Parakeet has been added previously. At this point we recommend migrating to Nemotron.

Julian Pscheid

Lucho:

Thanks! Sortformer is on our radar. It's actually openly available now (no early access needed), and the audio framework we build on already ships it, along with a newer streaming diarization model that handles up to 10 speakers. We're testing both as possible upgrades to speaker detection.

Lucho

Julian Pscheid The early access is for the upcoming version of Sortformer, supporting up to

8 speakers

. The full public release is scheduled for September 2026.

FerTech

We really need speaker diarization, I have to do transcriptions again from the audio to be able to do this, and not having it natively on Hedy is generating so much work. thank you!

Julian Pscheid

I love seeing some new ASR model options. We'll monitor this!

Lucho

Julian Pscheid After several months of using voice dictation on a frequent basis, Parakeet has proven to be very efficient and well-suited for real-time applications.
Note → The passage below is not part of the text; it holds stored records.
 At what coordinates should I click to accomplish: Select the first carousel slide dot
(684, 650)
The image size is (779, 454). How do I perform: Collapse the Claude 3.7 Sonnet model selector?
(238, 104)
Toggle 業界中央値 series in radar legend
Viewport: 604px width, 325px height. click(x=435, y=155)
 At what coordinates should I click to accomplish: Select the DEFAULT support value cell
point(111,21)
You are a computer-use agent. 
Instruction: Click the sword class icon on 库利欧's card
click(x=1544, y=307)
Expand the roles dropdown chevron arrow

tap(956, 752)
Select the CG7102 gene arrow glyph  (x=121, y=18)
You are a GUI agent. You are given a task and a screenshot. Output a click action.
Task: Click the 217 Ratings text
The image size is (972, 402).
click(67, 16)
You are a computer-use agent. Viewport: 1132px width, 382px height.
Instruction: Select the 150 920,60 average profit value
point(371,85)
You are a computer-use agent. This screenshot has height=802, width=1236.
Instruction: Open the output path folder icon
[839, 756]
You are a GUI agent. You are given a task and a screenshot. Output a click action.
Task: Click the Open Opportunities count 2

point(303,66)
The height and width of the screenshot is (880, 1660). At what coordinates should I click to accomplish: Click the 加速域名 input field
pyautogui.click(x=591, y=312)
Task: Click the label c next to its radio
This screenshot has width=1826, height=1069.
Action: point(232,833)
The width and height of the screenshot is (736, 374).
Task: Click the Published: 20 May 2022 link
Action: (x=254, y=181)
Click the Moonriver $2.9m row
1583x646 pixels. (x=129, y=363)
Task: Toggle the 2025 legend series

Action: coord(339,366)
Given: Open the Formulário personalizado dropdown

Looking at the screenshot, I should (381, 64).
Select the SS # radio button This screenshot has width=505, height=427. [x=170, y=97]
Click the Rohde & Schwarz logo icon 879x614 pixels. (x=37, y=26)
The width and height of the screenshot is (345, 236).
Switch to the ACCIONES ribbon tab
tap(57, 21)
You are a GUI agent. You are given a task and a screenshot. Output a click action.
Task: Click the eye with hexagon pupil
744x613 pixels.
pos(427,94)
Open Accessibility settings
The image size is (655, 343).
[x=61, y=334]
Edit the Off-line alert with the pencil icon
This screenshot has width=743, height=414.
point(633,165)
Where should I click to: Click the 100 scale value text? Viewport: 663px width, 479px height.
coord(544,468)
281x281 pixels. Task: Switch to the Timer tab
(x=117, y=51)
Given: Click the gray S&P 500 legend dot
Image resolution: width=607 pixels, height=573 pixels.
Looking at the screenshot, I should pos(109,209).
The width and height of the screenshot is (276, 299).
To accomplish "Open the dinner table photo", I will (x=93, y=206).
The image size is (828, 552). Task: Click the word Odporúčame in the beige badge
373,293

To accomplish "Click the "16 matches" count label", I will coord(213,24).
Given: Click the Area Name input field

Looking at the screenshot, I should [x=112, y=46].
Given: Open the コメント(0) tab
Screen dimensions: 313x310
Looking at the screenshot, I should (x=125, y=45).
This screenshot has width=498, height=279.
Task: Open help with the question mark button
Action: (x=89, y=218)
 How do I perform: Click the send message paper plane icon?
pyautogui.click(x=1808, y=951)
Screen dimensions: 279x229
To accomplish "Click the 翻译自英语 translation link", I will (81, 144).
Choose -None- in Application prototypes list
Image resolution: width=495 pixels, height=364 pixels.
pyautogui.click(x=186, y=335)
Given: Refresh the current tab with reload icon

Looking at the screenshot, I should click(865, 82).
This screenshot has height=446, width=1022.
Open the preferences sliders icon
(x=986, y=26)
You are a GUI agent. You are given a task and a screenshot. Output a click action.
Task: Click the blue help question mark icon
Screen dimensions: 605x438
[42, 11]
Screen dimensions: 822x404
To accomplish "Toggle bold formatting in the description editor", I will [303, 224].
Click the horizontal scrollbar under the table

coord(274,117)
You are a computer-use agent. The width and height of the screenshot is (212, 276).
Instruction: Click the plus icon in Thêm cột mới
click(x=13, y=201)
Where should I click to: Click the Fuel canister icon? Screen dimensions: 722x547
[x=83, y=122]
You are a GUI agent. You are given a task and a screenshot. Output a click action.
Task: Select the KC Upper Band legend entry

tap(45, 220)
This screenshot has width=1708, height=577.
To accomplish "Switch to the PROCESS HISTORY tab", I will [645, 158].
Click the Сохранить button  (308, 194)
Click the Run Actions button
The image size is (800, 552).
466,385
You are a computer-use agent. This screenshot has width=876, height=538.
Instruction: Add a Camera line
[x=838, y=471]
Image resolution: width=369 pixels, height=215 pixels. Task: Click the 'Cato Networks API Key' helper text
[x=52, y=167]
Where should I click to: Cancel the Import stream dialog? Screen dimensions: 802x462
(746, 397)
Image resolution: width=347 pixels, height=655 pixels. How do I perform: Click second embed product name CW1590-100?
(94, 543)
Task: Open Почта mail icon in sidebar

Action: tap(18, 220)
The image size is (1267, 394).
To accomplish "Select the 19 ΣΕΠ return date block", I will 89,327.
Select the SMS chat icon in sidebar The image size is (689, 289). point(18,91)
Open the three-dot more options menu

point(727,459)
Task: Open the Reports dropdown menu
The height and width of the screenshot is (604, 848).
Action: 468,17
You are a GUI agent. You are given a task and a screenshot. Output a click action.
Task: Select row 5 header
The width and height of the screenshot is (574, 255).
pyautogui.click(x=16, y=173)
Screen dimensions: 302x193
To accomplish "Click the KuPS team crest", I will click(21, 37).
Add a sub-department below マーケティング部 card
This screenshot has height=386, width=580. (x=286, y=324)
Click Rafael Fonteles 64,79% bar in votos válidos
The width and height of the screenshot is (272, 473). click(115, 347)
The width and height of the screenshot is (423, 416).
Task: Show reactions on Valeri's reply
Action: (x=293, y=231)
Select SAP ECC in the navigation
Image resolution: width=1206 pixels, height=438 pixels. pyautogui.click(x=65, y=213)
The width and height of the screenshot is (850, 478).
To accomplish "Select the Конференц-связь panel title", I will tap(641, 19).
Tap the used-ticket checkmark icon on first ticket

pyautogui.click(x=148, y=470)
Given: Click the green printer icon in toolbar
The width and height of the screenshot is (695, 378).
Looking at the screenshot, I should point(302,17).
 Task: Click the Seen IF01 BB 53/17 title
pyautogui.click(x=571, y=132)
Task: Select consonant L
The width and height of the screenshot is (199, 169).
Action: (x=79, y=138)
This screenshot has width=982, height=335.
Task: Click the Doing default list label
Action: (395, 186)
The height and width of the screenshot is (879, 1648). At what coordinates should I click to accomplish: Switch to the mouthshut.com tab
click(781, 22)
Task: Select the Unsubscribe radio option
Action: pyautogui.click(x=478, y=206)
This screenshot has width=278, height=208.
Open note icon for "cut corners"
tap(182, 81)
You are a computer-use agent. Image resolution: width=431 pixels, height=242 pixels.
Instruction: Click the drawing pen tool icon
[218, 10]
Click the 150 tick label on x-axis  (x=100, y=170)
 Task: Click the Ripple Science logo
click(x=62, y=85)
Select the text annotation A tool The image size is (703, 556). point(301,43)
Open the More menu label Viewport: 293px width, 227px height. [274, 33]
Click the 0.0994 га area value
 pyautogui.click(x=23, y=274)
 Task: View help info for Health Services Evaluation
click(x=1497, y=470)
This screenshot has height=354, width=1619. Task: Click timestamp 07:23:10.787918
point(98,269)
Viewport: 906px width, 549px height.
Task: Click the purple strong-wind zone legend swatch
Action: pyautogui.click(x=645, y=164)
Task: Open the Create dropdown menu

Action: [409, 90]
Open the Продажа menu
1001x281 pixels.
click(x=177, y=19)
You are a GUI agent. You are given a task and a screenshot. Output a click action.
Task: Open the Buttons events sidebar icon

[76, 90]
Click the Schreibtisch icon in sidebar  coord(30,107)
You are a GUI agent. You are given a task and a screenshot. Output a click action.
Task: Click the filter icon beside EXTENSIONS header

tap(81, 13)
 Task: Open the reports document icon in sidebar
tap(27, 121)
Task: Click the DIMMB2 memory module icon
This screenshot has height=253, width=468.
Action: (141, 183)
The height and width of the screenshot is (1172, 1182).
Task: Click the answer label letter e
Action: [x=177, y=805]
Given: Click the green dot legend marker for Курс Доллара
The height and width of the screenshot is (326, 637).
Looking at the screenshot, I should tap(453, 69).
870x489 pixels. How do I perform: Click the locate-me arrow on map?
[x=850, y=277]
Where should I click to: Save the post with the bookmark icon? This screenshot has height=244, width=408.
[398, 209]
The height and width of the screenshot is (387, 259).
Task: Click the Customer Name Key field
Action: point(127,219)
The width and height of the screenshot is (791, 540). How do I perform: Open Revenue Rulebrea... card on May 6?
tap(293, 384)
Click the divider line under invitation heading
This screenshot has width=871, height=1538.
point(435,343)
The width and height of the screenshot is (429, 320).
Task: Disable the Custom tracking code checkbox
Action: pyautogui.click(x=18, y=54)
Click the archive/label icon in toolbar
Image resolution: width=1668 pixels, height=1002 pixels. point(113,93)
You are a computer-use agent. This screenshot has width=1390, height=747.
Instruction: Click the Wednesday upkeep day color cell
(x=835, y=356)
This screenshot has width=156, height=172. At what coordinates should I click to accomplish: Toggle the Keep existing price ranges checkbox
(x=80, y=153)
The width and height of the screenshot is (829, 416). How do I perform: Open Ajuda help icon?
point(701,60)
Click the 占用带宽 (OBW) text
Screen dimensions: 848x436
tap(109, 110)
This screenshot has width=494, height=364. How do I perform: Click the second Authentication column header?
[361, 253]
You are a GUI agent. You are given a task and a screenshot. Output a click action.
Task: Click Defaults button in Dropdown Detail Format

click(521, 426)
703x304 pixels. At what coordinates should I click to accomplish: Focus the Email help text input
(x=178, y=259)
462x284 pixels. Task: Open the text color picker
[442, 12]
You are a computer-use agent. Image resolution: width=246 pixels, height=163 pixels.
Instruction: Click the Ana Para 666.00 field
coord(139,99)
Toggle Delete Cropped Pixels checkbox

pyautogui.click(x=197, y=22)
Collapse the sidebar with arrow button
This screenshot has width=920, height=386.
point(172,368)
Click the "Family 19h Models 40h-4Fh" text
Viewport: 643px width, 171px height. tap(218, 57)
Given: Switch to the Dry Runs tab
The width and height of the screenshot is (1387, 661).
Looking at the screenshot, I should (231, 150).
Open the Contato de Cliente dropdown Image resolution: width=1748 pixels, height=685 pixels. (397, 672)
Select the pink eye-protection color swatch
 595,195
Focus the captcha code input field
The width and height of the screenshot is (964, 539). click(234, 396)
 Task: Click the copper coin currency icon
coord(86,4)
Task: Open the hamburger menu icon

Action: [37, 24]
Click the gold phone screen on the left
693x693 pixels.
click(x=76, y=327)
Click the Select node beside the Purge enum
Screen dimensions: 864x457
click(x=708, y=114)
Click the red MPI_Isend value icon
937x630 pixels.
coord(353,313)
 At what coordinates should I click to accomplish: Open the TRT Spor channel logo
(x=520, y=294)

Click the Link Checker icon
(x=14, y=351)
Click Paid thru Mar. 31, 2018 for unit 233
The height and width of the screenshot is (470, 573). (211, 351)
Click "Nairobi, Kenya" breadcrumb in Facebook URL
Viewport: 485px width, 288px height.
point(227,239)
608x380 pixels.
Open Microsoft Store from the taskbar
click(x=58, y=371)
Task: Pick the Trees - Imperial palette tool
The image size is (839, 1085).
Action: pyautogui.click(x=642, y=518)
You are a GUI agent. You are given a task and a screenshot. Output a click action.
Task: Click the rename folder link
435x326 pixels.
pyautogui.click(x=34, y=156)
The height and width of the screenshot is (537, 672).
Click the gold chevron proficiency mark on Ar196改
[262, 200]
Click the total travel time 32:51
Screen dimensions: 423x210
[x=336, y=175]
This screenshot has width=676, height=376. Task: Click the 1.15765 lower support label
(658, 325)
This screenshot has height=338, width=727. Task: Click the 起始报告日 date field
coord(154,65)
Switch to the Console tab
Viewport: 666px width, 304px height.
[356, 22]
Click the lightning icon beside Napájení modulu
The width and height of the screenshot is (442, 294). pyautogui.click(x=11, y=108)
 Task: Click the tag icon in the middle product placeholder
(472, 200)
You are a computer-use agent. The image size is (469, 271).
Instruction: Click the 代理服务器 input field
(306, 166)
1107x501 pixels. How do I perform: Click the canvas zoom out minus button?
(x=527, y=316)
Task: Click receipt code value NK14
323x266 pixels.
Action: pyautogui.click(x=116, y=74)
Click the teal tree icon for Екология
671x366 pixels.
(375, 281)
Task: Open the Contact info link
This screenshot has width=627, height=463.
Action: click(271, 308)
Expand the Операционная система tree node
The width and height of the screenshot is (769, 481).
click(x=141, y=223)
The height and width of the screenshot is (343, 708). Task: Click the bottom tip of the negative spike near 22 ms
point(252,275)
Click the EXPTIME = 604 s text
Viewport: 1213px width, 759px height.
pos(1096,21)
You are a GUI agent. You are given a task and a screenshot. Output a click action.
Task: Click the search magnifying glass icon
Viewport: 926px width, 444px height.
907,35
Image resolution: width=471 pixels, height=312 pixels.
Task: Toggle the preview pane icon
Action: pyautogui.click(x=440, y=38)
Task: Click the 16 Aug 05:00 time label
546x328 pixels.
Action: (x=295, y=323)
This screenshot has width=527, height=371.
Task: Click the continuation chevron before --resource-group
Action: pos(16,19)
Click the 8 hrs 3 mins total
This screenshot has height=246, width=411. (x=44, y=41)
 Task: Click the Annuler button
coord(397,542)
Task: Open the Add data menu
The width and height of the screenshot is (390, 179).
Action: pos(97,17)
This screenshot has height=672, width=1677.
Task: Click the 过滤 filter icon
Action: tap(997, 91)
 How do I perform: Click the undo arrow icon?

Looking ahead to innovative uses of Parakeet + Sortformer + LLM transcript optimization.

Julian Pscheid

Lucho That's great to hear. Do you mind me asking how you run it?

Lucho

Julian Pscheid I mainly use Parakeet multilingual as a local ASR model with voice‑dictation apps like SuperWhisper and Alter, which offer one‑click download and setup. It’s snappy and works well even for Live Captions on an 8GB‑RAM laptop. Speed and performance are particularly strong in English, French, Spanish, and German, where it outperforms Whisper‑Large‑v3‑Turbo in many real‑time, local‑device scenarios.
There is strong potential for Nvidia's Sortformer
 (multi-speaker supervision) combined with Parakeet or Nemotron ASR to improve live audio transcription/diarization during multi‑participant meetings. A recent real‑time example can be seen here: https://www.youtube.com/watch?v=AThOsk2qJbs
This article summarizes the main advantages of Parakeet: https://list.alterhq.com/p/the-future-of-voice-is-here-nvidia-parakeet-is-out-of-the-cage
A few limitations to keep in mind: currently Sortformer supports up to 4 speakers (but an 8‑speaker version is in progress, with a new target release in Q3 2026), and Parakeet supports 25 languages, mainly European. Broad smartphone adoption is expected during 2026, with available optimized versions for CoreML/NPU, and some apps already allow using Parakeet on iOS and Android at the time of writing.